By June 30, if Riverview Hospital closes as expected, five Detroit hospitals will be left to carry the burden of caring for the city's greater population of uninsured and poorly insured patients. They are: Henry Ford Hospital in New Center; St. John Hospital & Medical Center, on the border with Grosse Pointe Woods; Harper/Hutzel Hospital and Detroit Receiving Hospital on the Detroit Medical Center campus in Midtown, and Sinai-Grace Hospital, a DMC hospital in northwest Detroit.

The problem of uninsured care would worsen June 1 with 6% across-the-board cuts to Medicaid providers, including hospitals and physicians, now under consideration by Gov. Jennifer Granholm to help offset the state's budget deficit.

The cuts pose a serious threat to Detroit's comeback and raise societal questions, said Kurt Metzger, research director for the United Way for Southeastern Michigan.

"Where you live determines so much of your life's trajectory, whether you have decent schools, jobs or quality health care," he said.

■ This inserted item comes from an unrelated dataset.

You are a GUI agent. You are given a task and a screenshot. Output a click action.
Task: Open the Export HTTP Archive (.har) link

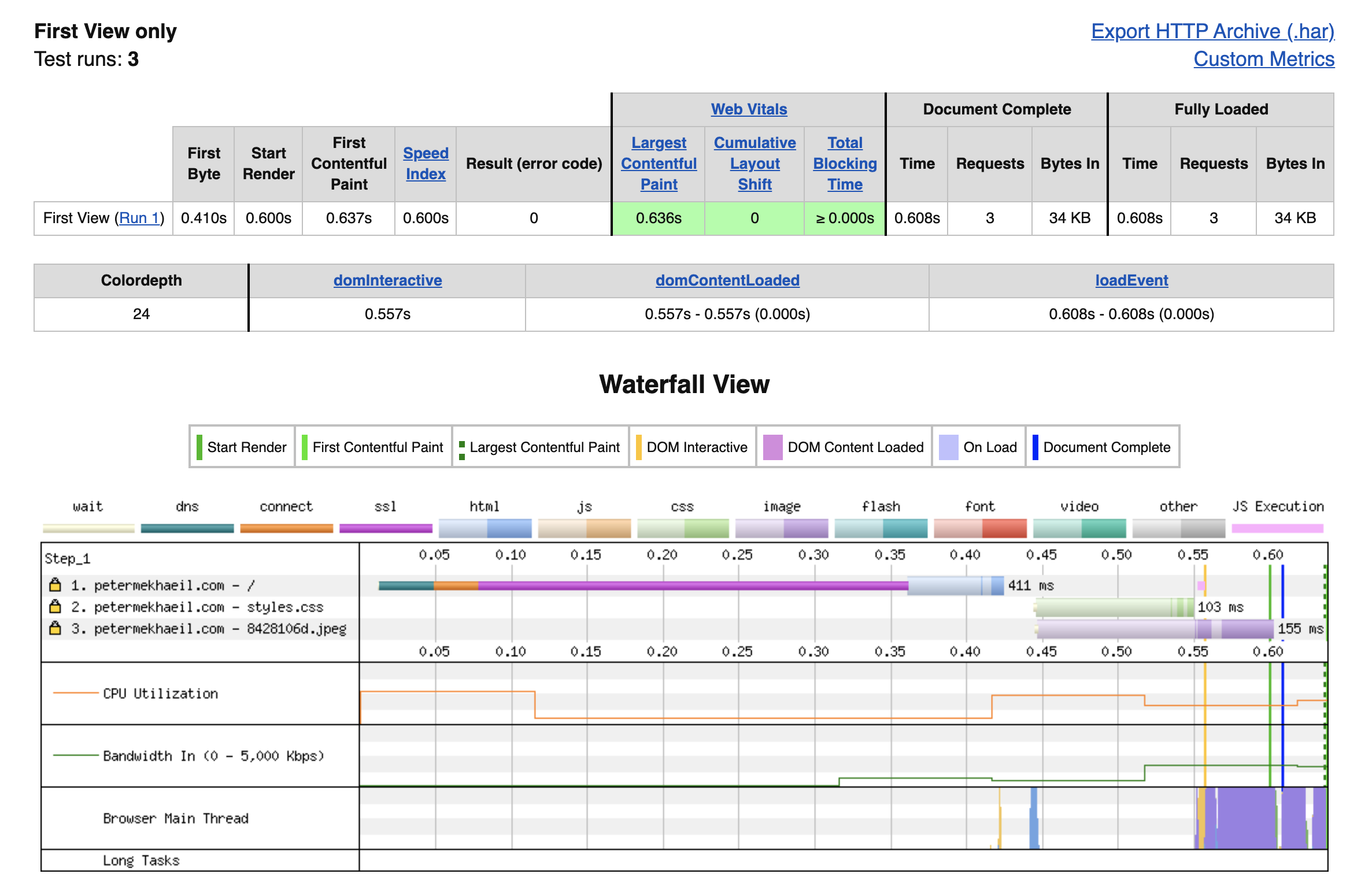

Hospitals are working to relax Michigan laws, known as certificate of need (CON) regulations, to allow more growth in the suburbs, but face business and labor opposition. Certificate of need rules restrict new hospital construction and equipment purchases based on a population formula in order to control health spending.

"If these health systems are successful in bypassing current CON rules and expanding in the outlying suburbs, that would harm the financial stability and viability of hospitals that have long served" Detroit and older suburbs, said Larry Horwitz, president of the Economic Alliance of Michigan, a state labor and business coalition.

T.J. Bucholz, spokesman for the Michigan Department of Community Health, the state partner of the Michigan CON Commission, said Michigan's system "ensures we have equitable distribution of health care resources.

Without it, "health care would look very different in Michigan. It would be driven solely for profit and not for people."